Minggu, 24 Agustus 2014

Agenda Reforma Agraria

                                          Agenda Reforma Agraria

Khudori  ;   Anggota Pokja Ahli Dewan Ketahanan Pangan Pusat (2010-sekarang)
HALUAN, 23 Agustus 2014

Artikel ini telah dimuat di REPUBLIKA 18 Agustus 2014
                         http://budisansblog.blogspot.com/2014/08/agenda-reforma-agraria.html                       
                                                                                                                                   

Beberapa waktu yang lalu, sambil menunggu proses akhir pemilihan pre­siden di Mahkamah Konstitusi, presiden terpilih Joko Widodo langsung tancap gas: mem­bentuk Tim Transisi. Tim untuk memuluskan proses transisi dari presiden lama ke presiden baru.
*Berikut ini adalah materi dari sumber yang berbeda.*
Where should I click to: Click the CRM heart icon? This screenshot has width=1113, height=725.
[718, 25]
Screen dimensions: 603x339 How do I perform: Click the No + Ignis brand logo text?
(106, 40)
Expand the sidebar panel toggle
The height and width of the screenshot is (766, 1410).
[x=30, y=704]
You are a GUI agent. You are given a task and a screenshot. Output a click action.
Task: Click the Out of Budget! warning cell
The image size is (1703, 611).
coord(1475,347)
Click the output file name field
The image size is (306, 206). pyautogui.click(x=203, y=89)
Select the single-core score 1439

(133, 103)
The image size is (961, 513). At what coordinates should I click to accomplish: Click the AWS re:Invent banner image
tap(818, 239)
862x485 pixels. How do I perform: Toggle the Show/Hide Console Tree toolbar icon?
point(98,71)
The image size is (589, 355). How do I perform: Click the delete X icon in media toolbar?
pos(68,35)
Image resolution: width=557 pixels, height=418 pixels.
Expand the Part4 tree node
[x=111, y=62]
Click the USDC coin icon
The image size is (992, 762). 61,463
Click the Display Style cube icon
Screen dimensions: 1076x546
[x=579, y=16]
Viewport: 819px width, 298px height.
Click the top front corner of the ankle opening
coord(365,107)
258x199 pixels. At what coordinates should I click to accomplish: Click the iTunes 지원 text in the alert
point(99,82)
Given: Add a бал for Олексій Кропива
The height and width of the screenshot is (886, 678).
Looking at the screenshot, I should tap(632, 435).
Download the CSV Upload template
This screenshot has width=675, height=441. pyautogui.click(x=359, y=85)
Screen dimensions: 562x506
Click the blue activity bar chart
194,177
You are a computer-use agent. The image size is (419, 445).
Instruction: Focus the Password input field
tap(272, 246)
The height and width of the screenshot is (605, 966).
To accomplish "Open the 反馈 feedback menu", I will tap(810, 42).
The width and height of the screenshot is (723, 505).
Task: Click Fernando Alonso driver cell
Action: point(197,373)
Tim yang dikomandani eks menperindag Rini Soemarno itu punya tiga tugas. Pertama, menuntaskan pembahasan RAPBN 2015. Kedua, mengkaji kelembagaan presiden, arsitek­tur kabinet dan kelompok kerja un­tuk mempercepat visi dan misi. Ketiga, menyusun konsep ska­la prioritas jangka pendek dan menengah berdasarkan visi, misi, dan janji-janji kam­panye Jokowi-JK.  Tim tran­sisi hanya mem­buat re­komendasi, keputusan akhir se­penuhnya di tangan Jokowi-JK.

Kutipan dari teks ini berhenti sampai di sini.